Soon after the London talks, the US proposed the holding of the Washington Middle East Summit. These talks too failed, the reason being the same. Netanyahu refused to yield land in ways that threatened his country's security: "We have determined which of those areas we can disengage from."39 Arafat's disappointment was also obvious: "The current Israeli Government is not serious about reaching a just and permanent settlement with security for all."40 He was determined to declare an independent Palestinian state in May next year. "Whether they like it or not...the Palestinian people are bearing all the political, economic, moral and physical tragedies for the sake of achieving their big dream of establishing their own state on Palestinian land with the holy city of Jerusalem as its capital."41
Later, Netanyahu offered to agree to the US demands for a staged withdrawal from another 13 per cent of the West Bank on the condition that the Palestinians give up a further pullback scheduled for later this year. This was rejected by the Palestinians who had agreed to the 13 per cent pullback on the condition that Israel carry out the further redeployment later that year. Netanyahu's intentions were well expressed by Egyptian President Hosni Mubarak, who said, "His objectives is to torpedo the peace process."42
In response to the invitation by the British Prime Minister, Tony Blair, the West Asian peace process was restarted on August 4 and then began a series of meetings between Netanyahu and Arafat with Albright playing the mediatory role. The main hope for the breakthrough, as before, lay in the acceptance of a US brokered compromise.

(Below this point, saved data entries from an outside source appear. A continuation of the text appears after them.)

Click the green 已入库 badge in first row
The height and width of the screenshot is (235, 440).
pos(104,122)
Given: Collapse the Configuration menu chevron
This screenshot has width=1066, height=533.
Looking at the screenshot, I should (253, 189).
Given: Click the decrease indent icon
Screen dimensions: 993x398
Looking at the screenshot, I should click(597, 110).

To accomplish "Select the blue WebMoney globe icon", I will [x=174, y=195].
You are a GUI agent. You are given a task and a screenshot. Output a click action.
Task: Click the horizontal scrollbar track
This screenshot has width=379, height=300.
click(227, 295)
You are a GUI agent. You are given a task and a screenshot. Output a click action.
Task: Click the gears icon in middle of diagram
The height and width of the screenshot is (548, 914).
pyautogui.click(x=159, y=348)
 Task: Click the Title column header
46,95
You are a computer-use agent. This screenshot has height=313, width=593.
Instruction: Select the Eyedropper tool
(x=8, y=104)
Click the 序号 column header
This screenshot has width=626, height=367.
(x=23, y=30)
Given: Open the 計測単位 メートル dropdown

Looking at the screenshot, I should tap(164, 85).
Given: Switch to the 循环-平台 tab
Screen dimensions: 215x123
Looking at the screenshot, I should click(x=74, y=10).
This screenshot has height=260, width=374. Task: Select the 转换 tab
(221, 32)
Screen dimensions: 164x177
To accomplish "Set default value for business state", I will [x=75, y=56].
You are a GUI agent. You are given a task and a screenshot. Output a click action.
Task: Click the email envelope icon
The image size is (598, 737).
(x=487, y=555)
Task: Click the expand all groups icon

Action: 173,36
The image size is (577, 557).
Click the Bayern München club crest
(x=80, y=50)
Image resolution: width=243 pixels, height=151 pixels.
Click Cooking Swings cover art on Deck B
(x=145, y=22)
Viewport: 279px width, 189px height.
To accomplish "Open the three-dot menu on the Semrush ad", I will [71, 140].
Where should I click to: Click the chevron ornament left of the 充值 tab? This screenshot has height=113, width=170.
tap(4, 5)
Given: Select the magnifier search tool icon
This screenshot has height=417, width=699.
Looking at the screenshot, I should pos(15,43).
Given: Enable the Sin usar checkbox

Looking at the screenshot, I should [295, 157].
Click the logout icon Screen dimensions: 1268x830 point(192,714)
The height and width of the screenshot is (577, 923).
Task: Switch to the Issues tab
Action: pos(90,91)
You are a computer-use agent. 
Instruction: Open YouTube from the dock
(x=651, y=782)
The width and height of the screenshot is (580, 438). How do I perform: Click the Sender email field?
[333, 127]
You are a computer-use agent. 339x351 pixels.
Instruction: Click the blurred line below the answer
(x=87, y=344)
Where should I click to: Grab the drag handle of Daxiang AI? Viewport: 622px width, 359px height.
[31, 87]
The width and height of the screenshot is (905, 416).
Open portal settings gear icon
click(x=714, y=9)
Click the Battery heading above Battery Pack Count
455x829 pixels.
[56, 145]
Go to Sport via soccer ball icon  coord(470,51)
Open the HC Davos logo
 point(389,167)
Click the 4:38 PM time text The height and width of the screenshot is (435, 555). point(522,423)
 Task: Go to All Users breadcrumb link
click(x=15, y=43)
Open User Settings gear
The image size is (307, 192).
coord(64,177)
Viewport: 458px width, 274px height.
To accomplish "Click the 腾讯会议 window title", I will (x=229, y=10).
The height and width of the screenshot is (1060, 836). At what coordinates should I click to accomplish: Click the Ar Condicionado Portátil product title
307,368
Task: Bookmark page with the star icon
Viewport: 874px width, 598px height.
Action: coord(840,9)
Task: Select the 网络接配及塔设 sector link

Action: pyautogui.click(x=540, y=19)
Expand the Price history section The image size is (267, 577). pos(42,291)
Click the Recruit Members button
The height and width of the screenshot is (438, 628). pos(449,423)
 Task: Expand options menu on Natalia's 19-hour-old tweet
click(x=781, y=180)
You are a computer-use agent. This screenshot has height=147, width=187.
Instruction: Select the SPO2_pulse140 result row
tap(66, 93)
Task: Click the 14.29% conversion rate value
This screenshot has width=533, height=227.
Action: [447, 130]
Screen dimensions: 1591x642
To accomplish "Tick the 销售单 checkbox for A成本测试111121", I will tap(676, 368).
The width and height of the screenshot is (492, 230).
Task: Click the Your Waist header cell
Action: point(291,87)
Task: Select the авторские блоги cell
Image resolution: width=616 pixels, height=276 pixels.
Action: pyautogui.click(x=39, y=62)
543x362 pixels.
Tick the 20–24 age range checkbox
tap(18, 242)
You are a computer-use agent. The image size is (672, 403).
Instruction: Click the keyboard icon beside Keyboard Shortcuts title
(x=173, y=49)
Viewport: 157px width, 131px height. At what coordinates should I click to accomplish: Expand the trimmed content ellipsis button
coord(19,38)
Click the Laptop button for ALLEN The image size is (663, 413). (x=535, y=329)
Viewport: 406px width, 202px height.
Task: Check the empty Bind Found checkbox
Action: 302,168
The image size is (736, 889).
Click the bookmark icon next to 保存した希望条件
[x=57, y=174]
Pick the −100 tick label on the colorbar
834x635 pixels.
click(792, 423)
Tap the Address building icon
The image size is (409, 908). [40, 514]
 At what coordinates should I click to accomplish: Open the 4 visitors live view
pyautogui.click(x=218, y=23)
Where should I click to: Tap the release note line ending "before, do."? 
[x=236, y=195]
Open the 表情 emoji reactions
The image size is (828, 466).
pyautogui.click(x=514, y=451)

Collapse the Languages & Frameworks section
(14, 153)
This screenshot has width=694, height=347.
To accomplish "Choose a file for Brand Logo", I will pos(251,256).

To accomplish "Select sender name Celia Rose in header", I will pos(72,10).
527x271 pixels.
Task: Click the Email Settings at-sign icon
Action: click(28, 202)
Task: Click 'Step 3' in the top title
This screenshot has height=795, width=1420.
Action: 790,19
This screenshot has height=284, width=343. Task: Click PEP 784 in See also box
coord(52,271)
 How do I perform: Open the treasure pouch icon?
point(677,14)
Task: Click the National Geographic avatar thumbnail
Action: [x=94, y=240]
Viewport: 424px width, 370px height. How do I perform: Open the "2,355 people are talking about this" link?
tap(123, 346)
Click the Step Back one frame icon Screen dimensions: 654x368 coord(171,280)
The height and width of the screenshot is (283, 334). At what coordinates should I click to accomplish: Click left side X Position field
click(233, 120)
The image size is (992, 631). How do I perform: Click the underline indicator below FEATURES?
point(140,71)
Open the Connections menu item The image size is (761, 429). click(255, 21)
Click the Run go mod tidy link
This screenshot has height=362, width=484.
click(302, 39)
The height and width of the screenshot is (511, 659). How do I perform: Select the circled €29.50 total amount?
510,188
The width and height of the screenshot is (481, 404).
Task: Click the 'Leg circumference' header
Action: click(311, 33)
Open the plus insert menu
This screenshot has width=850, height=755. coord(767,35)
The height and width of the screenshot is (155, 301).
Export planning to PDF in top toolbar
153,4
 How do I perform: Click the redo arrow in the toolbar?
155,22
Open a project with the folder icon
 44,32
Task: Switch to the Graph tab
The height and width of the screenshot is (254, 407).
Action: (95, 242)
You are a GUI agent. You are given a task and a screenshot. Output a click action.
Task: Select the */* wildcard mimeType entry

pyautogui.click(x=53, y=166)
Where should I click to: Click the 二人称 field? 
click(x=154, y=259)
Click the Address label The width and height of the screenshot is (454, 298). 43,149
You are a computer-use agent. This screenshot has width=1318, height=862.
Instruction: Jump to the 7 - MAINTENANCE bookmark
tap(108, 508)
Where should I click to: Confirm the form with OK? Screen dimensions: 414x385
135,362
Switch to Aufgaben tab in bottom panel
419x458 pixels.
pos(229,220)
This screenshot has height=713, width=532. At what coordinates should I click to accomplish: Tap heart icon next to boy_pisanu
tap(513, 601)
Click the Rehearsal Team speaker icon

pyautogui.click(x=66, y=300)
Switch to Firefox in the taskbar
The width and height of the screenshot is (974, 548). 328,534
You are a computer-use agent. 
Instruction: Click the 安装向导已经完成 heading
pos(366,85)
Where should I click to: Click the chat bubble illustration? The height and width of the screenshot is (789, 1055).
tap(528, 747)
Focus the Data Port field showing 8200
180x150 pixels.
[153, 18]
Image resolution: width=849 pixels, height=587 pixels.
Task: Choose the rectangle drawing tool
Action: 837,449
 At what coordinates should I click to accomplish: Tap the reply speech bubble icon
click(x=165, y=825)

In the new development, the Israeli side proposed to turn 3 per cent of the 13 per cent of land (which the US initiative called for transferring to the PNA) into a nature reserve. According to this proposal, Israel would retain responsibility for the security of this area, while the Palestinians would be prevented from building or living on it.43 The Palestinian leadership rejected this proposal and demanded a complete transfer of land to the Palestinian jurisdiction. According to them, any agreement must include redeployment in two stages, totalling 13 per cent in area C, and 14.2 per cent would be transferred from area B into area A; implementation of the third redeployment stage in accordance with the Hebron agreement; a halt to unilateral measures including expansion of settlements, confiscation of lands; and implementation of the commitments of the interim agreement.44
The approval by the Israeli authorities for the construction of a 132-apartment housing project for Jews in a Palestinian neighbourhood in August was new proof of strengthening their hold on the occupied land. Faisel Huseini, the top PLO official in East Jerusalem, called the decision a very provocative and destructive step and considered it impossible to have peace with the Netanyahu government.45
The recent announcement by President Clinton to intervene in the slated Israeli-Palestinian peace negotiations by sending Ross again to the region rekindled some optimism that a breakthrough might be in sight. But during the talks that Ross held in September 1998, there were no signs of a breakthrough. According to the newspaper reports, Israel was tightlipped about any progress. Putting the responsibility on the Palestinians, the Israeli government demanded full reciprocity from them. Netanyahu insisted that no pullback was possible unless Arafat met a long list of Israeli security demands. He stated forcefully that "Israel cannot move forward as long as it fears the Palestinian areas becoming one huge Hamas Islamic terrorist base--a base for fundamentalist extremism that endangers Israel."46 Even the Palestinians found the bridging of gaps difficult.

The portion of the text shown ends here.